Automatische Anwahl der gewünschten Person
Doch damit sind die Funktionen nicht erschöpft: Die Software erlaubt zudem die Darstellung einer Kontakthistorie ohne Mehraufwand, gestattet den einfachen Versand von Faxen und wählt auf Wunsch aus der Anwendung heraus die Telefonnummern der Gesprächspartner. „Ein weiteres Plus brachte die Integration der genesisWorld-Daten in SAP Portals“, erklärt Projektleiter Nowak. „So können alle Mitarbeiter die Adressen einfach nutzen und pflegen.“ Dazu müssen sich die Mitarbeiter nicht einmal extra bei CAS genesisWorld anmelden.

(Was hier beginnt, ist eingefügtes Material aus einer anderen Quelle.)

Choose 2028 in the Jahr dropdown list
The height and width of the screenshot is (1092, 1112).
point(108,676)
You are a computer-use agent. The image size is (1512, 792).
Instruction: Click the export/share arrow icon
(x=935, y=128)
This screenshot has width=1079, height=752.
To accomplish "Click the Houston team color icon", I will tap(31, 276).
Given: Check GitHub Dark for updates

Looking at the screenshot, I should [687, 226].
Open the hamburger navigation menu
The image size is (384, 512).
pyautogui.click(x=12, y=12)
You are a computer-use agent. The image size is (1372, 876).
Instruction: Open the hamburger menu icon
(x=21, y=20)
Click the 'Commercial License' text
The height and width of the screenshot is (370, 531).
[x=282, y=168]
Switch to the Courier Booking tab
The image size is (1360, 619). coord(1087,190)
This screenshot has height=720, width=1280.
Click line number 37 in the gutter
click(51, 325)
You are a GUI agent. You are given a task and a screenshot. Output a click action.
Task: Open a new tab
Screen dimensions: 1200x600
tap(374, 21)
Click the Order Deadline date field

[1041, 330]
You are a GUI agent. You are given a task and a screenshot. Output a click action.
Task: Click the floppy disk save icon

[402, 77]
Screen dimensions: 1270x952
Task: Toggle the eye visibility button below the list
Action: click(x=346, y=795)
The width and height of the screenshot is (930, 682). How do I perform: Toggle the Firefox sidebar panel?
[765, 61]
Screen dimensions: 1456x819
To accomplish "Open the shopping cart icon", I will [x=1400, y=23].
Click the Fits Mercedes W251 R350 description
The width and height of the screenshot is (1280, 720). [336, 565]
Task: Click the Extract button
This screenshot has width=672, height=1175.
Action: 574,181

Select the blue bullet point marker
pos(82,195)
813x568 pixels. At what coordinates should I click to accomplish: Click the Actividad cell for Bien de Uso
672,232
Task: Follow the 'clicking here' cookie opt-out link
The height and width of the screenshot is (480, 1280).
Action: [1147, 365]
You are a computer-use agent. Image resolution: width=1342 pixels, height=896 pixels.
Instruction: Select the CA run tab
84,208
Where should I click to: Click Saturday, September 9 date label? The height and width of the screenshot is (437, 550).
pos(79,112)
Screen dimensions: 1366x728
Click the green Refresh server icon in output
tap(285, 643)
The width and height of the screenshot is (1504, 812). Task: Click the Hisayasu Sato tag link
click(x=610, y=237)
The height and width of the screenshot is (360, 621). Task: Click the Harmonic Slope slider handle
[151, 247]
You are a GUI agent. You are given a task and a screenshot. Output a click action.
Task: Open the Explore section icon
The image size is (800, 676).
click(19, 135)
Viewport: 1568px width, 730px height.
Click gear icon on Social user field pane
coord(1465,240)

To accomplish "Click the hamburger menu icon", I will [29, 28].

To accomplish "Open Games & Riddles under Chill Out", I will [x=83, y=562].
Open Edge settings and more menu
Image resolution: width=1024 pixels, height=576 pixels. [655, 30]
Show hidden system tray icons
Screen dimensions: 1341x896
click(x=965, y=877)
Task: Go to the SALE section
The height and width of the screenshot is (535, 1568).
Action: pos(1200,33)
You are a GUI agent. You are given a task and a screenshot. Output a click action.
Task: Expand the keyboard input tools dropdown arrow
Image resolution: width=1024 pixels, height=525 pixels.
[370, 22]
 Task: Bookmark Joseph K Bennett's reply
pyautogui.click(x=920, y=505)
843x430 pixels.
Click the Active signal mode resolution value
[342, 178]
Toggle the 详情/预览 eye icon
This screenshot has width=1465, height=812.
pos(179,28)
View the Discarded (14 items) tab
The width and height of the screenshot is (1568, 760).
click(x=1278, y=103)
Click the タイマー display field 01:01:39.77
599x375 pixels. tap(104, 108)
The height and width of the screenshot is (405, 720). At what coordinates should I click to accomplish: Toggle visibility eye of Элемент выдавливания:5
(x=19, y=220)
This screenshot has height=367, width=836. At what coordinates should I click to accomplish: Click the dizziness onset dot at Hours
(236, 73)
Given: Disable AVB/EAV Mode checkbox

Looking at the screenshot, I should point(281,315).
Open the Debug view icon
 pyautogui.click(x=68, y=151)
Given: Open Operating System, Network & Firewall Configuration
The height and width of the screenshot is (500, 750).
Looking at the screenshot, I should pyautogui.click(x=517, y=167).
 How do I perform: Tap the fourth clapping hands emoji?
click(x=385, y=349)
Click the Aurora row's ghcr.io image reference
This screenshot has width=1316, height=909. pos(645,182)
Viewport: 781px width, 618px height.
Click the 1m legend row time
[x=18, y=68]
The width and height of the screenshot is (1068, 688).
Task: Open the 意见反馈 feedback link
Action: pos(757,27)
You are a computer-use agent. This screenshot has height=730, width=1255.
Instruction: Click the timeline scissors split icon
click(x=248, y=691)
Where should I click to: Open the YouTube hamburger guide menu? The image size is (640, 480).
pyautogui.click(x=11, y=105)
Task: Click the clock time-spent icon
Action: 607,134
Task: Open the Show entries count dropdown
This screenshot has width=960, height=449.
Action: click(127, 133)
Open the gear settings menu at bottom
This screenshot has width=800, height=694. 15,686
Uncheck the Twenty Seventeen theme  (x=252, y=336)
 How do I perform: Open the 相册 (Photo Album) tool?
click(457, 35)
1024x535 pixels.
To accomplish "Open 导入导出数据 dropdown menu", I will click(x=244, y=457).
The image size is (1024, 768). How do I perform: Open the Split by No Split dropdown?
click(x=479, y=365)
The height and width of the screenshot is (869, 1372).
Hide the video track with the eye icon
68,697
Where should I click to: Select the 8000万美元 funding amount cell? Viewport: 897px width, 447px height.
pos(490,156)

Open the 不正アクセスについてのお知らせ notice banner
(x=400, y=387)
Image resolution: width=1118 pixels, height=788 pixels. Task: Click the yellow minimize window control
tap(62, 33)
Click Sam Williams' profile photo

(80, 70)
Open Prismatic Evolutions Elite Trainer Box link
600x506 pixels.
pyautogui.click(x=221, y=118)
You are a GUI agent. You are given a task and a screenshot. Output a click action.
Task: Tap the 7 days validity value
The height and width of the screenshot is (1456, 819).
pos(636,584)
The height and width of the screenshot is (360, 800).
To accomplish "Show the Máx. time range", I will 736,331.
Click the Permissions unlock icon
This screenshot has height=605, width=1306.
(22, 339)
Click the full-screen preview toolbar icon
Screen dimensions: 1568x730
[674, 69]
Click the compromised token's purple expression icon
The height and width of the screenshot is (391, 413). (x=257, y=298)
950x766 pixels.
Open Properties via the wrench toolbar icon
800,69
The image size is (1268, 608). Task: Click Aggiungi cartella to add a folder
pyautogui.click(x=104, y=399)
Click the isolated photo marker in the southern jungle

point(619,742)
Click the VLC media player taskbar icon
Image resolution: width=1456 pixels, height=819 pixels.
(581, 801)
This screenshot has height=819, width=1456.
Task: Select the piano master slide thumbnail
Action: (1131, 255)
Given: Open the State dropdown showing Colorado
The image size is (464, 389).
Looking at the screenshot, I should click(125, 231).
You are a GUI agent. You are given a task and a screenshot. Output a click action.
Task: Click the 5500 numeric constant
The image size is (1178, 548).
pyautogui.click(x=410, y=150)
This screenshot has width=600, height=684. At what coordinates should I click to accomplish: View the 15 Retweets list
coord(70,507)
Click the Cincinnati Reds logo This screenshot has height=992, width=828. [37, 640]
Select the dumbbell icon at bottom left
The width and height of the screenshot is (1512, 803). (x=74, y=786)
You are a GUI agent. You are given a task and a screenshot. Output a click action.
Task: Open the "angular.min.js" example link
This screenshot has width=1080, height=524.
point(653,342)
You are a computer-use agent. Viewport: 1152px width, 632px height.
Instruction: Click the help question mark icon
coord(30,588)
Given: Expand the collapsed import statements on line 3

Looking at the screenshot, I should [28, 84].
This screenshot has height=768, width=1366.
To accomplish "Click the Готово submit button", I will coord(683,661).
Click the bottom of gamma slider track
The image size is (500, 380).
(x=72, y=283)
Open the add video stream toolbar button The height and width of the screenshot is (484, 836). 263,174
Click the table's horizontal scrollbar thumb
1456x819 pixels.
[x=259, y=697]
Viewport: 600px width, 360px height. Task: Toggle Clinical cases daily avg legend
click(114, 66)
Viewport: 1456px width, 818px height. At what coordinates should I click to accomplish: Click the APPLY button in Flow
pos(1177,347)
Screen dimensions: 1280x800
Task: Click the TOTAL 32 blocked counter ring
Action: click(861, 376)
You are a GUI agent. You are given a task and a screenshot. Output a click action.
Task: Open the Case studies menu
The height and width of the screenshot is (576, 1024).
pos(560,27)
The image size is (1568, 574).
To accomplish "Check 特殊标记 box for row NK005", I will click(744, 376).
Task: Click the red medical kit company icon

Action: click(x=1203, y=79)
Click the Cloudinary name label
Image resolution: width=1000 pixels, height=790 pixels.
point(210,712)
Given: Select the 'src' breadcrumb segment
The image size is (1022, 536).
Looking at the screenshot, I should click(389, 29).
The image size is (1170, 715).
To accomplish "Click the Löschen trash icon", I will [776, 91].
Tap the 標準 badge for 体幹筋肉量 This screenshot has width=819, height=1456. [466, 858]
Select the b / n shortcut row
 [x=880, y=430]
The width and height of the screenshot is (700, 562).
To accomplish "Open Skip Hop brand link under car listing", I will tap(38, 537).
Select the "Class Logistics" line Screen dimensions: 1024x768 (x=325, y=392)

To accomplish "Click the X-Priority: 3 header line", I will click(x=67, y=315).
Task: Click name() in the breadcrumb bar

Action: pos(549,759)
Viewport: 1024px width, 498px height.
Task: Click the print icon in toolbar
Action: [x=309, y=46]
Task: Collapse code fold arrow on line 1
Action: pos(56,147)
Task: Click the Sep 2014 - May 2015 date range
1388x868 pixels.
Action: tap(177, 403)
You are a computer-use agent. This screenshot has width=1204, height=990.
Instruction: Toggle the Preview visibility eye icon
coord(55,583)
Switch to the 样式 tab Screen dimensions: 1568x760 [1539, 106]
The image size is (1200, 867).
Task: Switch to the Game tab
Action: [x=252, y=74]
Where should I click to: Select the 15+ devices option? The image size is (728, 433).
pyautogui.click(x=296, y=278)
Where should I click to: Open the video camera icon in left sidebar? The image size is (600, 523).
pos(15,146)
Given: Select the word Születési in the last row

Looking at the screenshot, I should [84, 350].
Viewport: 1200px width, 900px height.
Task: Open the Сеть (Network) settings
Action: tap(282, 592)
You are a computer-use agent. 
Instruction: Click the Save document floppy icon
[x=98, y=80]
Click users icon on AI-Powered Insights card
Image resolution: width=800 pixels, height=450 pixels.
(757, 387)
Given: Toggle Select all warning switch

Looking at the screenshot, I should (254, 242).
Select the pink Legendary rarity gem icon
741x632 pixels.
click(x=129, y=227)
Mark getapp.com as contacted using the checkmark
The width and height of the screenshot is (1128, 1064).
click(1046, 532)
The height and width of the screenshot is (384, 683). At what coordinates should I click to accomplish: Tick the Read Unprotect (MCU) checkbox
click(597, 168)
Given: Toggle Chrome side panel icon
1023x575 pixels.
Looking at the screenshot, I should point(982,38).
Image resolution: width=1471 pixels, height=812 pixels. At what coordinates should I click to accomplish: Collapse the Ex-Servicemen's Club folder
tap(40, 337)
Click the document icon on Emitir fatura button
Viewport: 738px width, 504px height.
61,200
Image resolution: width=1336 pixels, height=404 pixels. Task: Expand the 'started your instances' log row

Ein Vorteil der gemeinsamen Datenbasis ist die hohe Güte der Kontakte: „Bei der Adresskonsolidierung haben wir die Chance genutzt, die Adressbestände zu bereinigen und auf Dubletten zu prüfen.“ Die kontinuierliche Adresspflege gestaltet sich nun relativ einfach. Erstens kann jeder bei der Pflege mitwirken, der Zugriff auf die Daten hat, zweitens gestatten Funktionen wie die Outlook-Synchronisation den schnellen Abgleich. Beim Synchronisieren können übrigens private Einträge ausgespart werden.

Im Prinzip steht mit der Software von CAS jede Adresse jedem zur Verfügung - wenn dies gewünscht ist. Die & pos;geheimen& pos; Kontakte lassen sich aber auch verbergen. Lenz: „Eine Rechteverwaltung kann die Adressen zum Beispiel nur für einen bestimmten Personenkreis, etwa eine Abteilung, zugänglich machen. Das gleiche gilt für die Terminverwaltung.“

So können Vorstand, Finanzwesen, IT oder zum Beispiel auch die PR-Abteilung vom neuen Softwaretool profitieren. Sogar die Niederlassung in London arbeitet mit dem System, um zum Beispiel ihre unternehmensinternen Kontakte zu pflegen. Zu den Besonderheiten, die itdesign für die E.on umgesetzt hat, gehört das Veranstaltungsmanagement. Es erlaubt die Verwaltung von Empfängen, kulturellen Events oder Presseveranstaltungen. Lenz: „Einladungen lassen sich aus CAS genesisWorld heraus versenden. Dazu muss man vorher die Personen in Zielgruppen zusammenfassen und erstellt dann zum Beispiel einen Serienbrief.“

Sogar die Antworten lassen sich erfassen. So kann der zuständige E.on-Mitarbeiter leicht herausfinden, wer zugesagt hat, wen der Gast mitbringt oder ob er die Vermittlung eines Hotelzimmers wünscht. Die vorliegende Installation von CAS genesisWorld entspricht weitgehend dem Standard. „Natürlich haben wir Anpassungen vornehmen lassen. Wir haben uns dabei aber auf die Funktionen beschränkt, die den meisten Anwendern Nutzen stiften“, erklärt E.on-Mitarbeiter Nowak.

Schulungstermine für 250 Mitarbeiter
Alle Wünsche zu erfüllen wäre vom Volumen der Lösung - und auch aus Kostensicht - nicht sinnvoll gewesen. Nach rund einem Jahr intensiver Nutzung ist sich E.on-Mann Nowak sicher, den goldenen Mittelweg beschritten zu haben: „Die Akzeptanz bei unseren Anwendern ist hoch. itdesign hat hier mit der Lösung gute Arbeit geleistet.“ Besonders das Know-how der Tübinger und die Qualität der Schulungen lobt er. Nur bezüglich der Schulungstermine übt er Kritik: Termine für die 250 Mitarbeiter freizuschaufeln, stellte sich als schwierig heraus.